Afrobella- Winter Natural Hair Care

Multimedia mogul Patrice, of Afrobella.com and I have swapped articles! We are the first to see her winter routine! Wanna see mine? Head on over to Afrobella.com!


My hair has a love/hate relationship with winter. Crisp cold air seems to bring out my curl pattern to noticeable effect - after the frizzy heat of summer, my hair is thrilled by the coolness of fall, and it spirals just the way I want it. As fall turns to winter, the spirally coils remain... but then my hair becomes dry, dry, dry. So it looks good, but feels brittle and often gets tangles and knots. My hair needs more love in the winter, and I have to combat the winter dryness with changes in my day to day regimen. This is what has been working for me!

#1 - sleep on a satin pillowcase. For me, right now it's all about the Sharmooz. I change my bedding to warmer stuff in the winter - it's all flannel and plush microfiber. But under my head, it's silk and satin all the way. My head can't keep a bonnet on at night, so it has to be a pillowcase. The Sharmooz is one of the nicest I've been lucky enough to try - and it comes in a variety of beautiful patterns.

#2 - I already don't shampoo more than once a week, tops - but during cold weather months it becomes even less frequent. In addition to deep conditioning, I also conditioner wash my hair once or twice a week, just so I can detangle it. My go-to everyday conditioner wash is currently the super affordable Suave almond and shea butter conditioner, which is great for my detangling purposes, and I also LOVE Darcy's Botanicals pumpkin seed moisturizing conditioner (http://darcysbotanicals.com/new-pumpkin-seed-moisturizing-conditioner.html). It's so seasonal and delicious-smelling!
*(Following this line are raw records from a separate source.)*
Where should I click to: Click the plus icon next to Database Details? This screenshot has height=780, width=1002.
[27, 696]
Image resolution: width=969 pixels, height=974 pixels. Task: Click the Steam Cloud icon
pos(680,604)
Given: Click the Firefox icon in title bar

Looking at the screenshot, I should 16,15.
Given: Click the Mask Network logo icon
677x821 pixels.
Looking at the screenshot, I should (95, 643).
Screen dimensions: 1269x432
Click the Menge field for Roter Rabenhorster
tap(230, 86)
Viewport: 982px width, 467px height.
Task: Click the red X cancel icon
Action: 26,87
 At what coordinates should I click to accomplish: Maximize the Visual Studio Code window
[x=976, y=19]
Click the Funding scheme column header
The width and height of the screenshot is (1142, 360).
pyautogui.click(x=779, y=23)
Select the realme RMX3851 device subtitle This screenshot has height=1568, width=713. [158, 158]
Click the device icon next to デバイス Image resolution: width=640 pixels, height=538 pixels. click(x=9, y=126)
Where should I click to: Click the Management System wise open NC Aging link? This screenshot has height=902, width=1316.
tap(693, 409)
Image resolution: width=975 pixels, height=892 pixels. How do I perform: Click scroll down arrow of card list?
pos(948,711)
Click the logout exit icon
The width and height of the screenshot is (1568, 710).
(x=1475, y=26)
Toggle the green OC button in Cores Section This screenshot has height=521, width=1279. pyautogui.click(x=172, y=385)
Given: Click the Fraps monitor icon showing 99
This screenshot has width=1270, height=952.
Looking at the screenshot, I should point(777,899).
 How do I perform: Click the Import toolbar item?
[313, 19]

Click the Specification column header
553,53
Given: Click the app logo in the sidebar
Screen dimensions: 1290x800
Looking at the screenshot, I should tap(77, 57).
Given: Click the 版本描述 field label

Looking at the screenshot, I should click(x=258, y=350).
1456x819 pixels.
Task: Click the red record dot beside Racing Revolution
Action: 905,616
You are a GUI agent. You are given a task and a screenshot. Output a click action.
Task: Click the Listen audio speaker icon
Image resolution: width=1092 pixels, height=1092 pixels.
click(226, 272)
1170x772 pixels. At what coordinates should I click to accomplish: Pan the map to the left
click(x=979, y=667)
#3 - I need product in my hair as SOON as I get out of the shower! I keep my hair products and face lotion within reach so I can moisturize my situation while I'm still warm and moist from showering. I've been spritzing my hair with Oyin juices and berries, or sometimes I use Peter Lamas' Repair Me detangling mist. Then I use a heavier product from root to tip. In winter my hair's needs change completely - in the summer, my hair loves coconut oil. In the winter, my hair loves and needs castor oil and shea butter. So lately I've been using Oils from Jamaica castor oil- I pour a quarter-sized amount of castor oil in my hands, warm it up by rubbing my hands together, and then I basically style my hair with it. I also give myself a little scalp massage - I'm convinced that it's helped to cut back on my dry scalp issues.

#4 - At least every 2 weeks, I do a deep, deep conditioning treatment with a heavier conditioning product. And when I do that, I also use the Huetiful Steamer. I like to use a really thick decadent treatment. That's when I'll break out my last reserve remnants of Ojon restorative treatment, or Miss Jessie's Rapid Recovery Treatment. The Huetiful is all that and then some. It's definitely made a difference in terms of maintaining my hair's moisture and health as the weather gets more and more frightful.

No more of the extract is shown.